Fundamental ist dagegen die Arbeit von Breannan Smith, Danny M. Kaufman und ihren Mitautoren. Sie haben als erste ganz genau hingesehen, wie starre Körper gleichzeitig miteinander kollidieren und dafür grundlegende Gesetzmäßigkeiten gefunden. Diese haben die Wissenschaftler dann implementiert und mit großen Systemen getestet.

Morten Bojsen-Hansen und seine Mitautoren nageln Pudding an die Wand: Ihr Verfahren texturiert flüssige und knetbare Materialien in Animationen allein anhand der Form der Oberfläche. Die Kunst liegt dabei darin, den Anschluss auch zu behalten, wenn Löcher aufreißen oder geschlossen werden.

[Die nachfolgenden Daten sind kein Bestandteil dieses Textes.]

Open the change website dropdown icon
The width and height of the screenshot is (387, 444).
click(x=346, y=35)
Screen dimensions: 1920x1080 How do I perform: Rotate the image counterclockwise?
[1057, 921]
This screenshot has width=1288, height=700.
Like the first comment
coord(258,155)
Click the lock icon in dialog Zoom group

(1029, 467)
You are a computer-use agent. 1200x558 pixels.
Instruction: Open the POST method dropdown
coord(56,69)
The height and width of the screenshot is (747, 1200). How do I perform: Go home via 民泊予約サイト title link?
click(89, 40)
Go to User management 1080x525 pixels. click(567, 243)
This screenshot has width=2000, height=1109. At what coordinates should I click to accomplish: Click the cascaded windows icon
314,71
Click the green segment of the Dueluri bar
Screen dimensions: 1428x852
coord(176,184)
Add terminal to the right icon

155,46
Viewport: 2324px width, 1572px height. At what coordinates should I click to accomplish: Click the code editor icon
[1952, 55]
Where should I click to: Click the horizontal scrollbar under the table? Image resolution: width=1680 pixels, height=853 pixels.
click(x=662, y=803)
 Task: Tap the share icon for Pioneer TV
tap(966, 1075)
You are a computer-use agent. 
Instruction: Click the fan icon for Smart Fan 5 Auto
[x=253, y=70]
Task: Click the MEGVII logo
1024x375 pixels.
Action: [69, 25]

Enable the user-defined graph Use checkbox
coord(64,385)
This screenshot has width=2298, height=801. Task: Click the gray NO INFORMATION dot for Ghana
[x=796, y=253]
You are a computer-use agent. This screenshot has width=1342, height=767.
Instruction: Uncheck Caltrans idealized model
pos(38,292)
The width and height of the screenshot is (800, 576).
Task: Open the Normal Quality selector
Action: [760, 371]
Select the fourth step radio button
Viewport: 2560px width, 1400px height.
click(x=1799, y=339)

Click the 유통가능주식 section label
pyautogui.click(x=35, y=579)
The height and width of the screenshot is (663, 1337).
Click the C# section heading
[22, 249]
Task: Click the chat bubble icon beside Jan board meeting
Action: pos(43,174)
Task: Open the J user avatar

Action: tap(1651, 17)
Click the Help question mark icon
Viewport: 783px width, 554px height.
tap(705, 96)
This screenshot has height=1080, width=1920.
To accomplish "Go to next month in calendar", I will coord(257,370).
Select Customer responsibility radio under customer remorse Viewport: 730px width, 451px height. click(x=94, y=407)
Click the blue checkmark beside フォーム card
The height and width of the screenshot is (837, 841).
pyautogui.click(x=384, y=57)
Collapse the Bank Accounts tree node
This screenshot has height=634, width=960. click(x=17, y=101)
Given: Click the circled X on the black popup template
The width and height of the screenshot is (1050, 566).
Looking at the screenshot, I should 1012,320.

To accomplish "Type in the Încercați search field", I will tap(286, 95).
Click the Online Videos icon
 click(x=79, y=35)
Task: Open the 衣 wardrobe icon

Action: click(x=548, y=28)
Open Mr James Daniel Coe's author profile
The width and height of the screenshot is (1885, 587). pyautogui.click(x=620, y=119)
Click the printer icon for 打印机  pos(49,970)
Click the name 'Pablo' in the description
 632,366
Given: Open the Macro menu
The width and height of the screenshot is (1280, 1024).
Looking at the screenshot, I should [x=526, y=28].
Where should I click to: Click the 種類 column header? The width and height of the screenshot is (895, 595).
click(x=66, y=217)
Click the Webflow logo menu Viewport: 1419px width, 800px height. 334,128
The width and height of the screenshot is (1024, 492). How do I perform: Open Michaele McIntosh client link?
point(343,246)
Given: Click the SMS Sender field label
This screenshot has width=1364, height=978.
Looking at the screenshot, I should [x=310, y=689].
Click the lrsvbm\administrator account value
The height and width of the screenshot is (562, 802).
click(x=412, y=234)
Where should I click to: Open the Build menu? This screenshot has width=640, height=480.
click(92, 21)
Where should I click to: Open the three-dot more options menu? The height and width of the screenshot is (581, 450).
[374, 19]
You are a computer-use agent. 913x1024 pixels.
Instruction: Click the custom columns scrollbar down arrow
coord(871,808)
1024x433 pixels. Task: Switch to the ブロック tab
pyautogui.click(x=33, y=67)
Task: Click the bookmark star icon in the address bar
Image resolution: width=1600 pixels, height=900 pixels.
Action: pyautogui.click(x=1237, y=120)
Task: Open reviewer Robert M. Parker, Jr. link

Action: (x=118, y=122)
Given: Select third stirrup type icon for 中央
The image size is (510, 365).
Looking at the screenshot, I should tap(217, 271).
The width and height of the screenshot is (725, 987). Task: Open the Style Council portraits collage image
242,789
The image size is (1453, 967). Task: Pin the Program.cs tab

Sunghyun Cho, Jue Wang und Seungyong Lee entfernen die durchs Kamerawackeln verursachte Unschärfe aus Videos. Statt der üblichen, mit Artefakten behafteten Deconvolution-Verfahren nutzen sie den Umstand, dass die Bilder „glücklicherweise“ nicht an allen Stellen verwackelt sind. So lassen sich die scharf erfassten Bildinformationen auf die unscharfen Stellen in benachbarten Bildern übertragen.

Carl Doersch und seine Kollegen haben einen Rechner automatisch anhand von Fotos herausfinden lassen, wie Paris sich bildlich von London und anderen Städten unterscheidet. Ihre Methode hilft zum Beispiel beim Auffinden verräterischer architektonischer Details.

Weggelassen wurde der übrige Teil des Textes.